The state of Kentucky has taken the Republican war on science to a new level with a recent law regarding black lung patients in the state. Ring of Fire’s Mike Papantonio and Farron Cousins discuss this.
Transcript:
*This transcript was generated by a third-party transcription software company, so please excuse any typos.
Mike Papantonio: The state of Kentucky has taken the Republican war on science to a new level with a recent law regarding black lung patients in the state. What this case is about is there are, they have a handful of doctors in the state of Kentucky that the industry wants to have exclusive right on determining whether or not a worker has black lung disease. Clearly if you look at a differential diagnosis, what happens is doctors have these checklists that they use for what they call differential diagnosis.
The most important, the number one important issue is what does the radiograph look like? What does the x-ray look like? It’s call pneumoconiosis. It’s a broad type of disease, but there are people who are specialized in that. They’re certified specialists in reading radiographs; they’re called B Readers. And they have a system, in fact, that they’ve had for decades.
I mean, this didn’t just happen yesterday. It’s been going on for seven decades where you have a system of ILO readers that put an x-ray up and diagnose is it asbestosis, is it some other kind of pneumoconiosis, is it black lung disease. They can tell by the scarring, they can tell by the way that the x-ray looks as far as the structure of the lung and where’s the scarring in the lung. So the Kentucky legislature that gets a ton of money from the coal industry there has been pushed into the idea that we don’t want real experts; we don’t really want specialists looking at this. We want these troll doctors that we’re pulling in because they work for us.
I read the story time and time again. I read it three times, trying to say did this really just happen in Kentucky? It’s unconstitutional. It’ll be reversed. It’s an equal protection problem that the idiots in Kentucky legislature didn’t have enough sense to understand it’s a clear equal protection problem.
Farron Cousins: Absolutely, but you know, it can get struck down by the courts, but these people will never face any kind of comeuppance for voting in favor of this. This was a thing that was supported by both the Chamber of Commerce and the Kentucky Coal Association. They were the ones pushing this because they’re the ones who stand to gain the most from it. Yes, if you limit the number of doctors and the kinds of doctors — because now you can’t have those B Readers coming in and giving a diagnosis; it has to be a state-picked physician that meets whatever requirements the coal industry wants them to meet — you’re only going to have a few.
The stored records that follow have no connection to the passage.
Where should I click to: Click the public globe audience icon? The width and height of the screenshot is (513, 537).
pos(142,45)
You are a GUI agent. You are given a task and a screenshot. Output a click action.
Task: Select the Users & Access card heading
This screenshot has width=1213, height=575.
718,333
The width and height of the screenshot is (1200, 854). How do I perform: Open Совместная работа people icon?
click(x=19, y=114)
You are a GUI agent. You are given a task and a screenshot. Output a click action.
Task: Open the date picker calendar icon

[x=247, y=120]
So if you’re on this side of Kentucky and there’s no doctors over there, well you’re going to have to drive to the other side of the state to go one of these state-approved doctors. You’re going to have to wait a long time because there’s so few of them and so many black lung cases now. It’s doubled since the ’90s-
Mike Papantonio: I just started to say-
Farron Cousins: -it’s doubled.
Mike Papantonio: -it’s on a huge rise right now.
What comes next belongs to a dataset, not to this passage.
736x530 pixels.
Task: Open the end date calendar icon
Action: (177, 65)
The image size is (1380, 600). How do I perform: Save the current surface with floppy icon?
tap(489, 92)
Farron Cousins: It is. And so limiting the doctors while increasing the number of instances is going to make backlogs. People could die waiting to getting it diagnosed.
Mike Papantonio: What’s the end result of that? The end result is the taxpayers end up taking care of these people. You see, the industry gets away with saying, well, it’s not black lung disease. It’s COPD, it’s some other type of pneumoconiosis, idiopathic pneumoconiosis, we don’t really know. So in the end, the company gets away with having to pay for that individual’s care, and taxpayers usually have to pick that up. They have to pick it up through Medicaid, all types of welfare mechanisms that have to end up taking care of that. So what it is, it’s externalizing, the company has externalized their risk. They’ve moved it away from their company into the seat of taxpayers again.
One in 14 — this is a staggering number — one in 14 coal miners that worked in a coal mine for more than 25 years are going to have black lung disease. It’s very distinctive. I’ve actually seen it on a radiograph, and when you look at the x-ray a ILO reader can show you exactly where the scars are, they can show you the nodules, they can show you the dark areas on the lung. It’s just right there.
It doesn’t even take … It’s not anything subjective. You understand what I’m saying? You put the x-ray up, it doesn’t take a subjective understanding of what’s happening there. Then you move into a CT scan if you have to. It’s even clearer. But here want their hand-picked doctors, who there aren’t even enough of them, to say well, no, this really isn’t black lung disease.
Farron Cousins: It’s really interesting, too, that we’re seeing this disease come back, make this massive comeback because we’ve got alternatives. It’s just you’ve got people like Kentucky Coal Association and Exxon and Chevron out there preventing us from being able to move on. I don’t think we’re going to see too many people in the wind industry develop some kind of wind disease. The same thing with solar. But here we are, we’re doubling down on coal and these fossil fuels, and people are dying because of it.